Harry Hamlin and Michael Ontkean |
A successful oncologist, Zach (Micheal Ontkean) seems to be happily married to his wife and best friend, Claire (Kate Jackson) -- they both love Gilbert and Sullivan, and poet Rupert Brooke -- but all of his life he's been fighting his attraction to men. He is less interested in having a very active sex life as he is in having a romantic, lifetime relationship with another man, and falls (rather quickly) for a foot-loose writer named Bart (Harry Hamlin of Clash of the Titans), who is much more comfortable with his sexuality. As Zach's marriage to Claire approaches its end, will Bart turn out to be the man that Zach's been hoping to find?

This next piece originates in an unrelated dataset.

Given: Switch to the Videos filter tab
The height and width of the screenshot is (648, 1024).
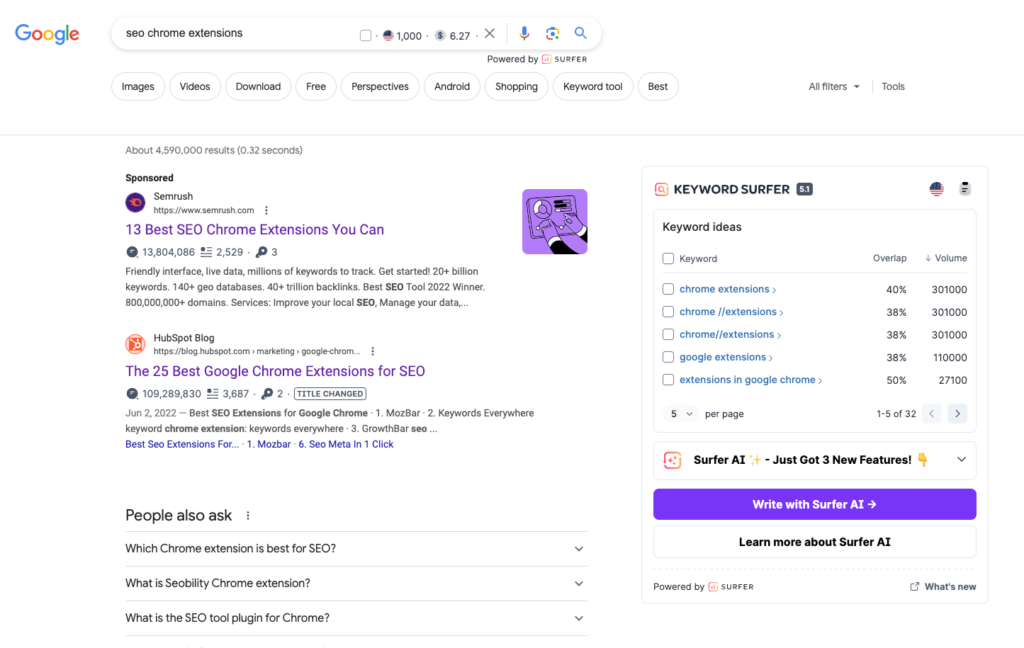Looking at the screenshot, I should click(x=195, y=87).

Making Love, released by Twentieth Century-Fox, was the first major Hollywood film on homosexuality, and was heavily promoted as well. [That Certain Summer tackled the subject on television ten years earlier.] Although it could be argued that they give telefilm-type performances, the three leads are all good, and the film is interesting, with a moving conclusion. The casting of Kate Jackson as the very likable Claire was a smart move. Hamlin at times tries too hard to play it "gay" but Ontkean is fine, although the important sequences when he finally comes out to Claire are a bit awkward in both scripting and performance. Whatever its flaws, Making Love is to be commended for being one of the first films in which gay characters were neither maniacs nor corpses. Wendy Hiller [The Cat and the Canary] plays Winnie, an elderly friend of Zach and Claire's. A particularly charming scene has Zach and Claire entering a singing contest and being really bad just to spare a friendly young lady who was booed from getting the booby prize. Lovely score by Leonard Rosenman.
Verdict: Intelligent if imperfect gay love story -- of sorts. ***.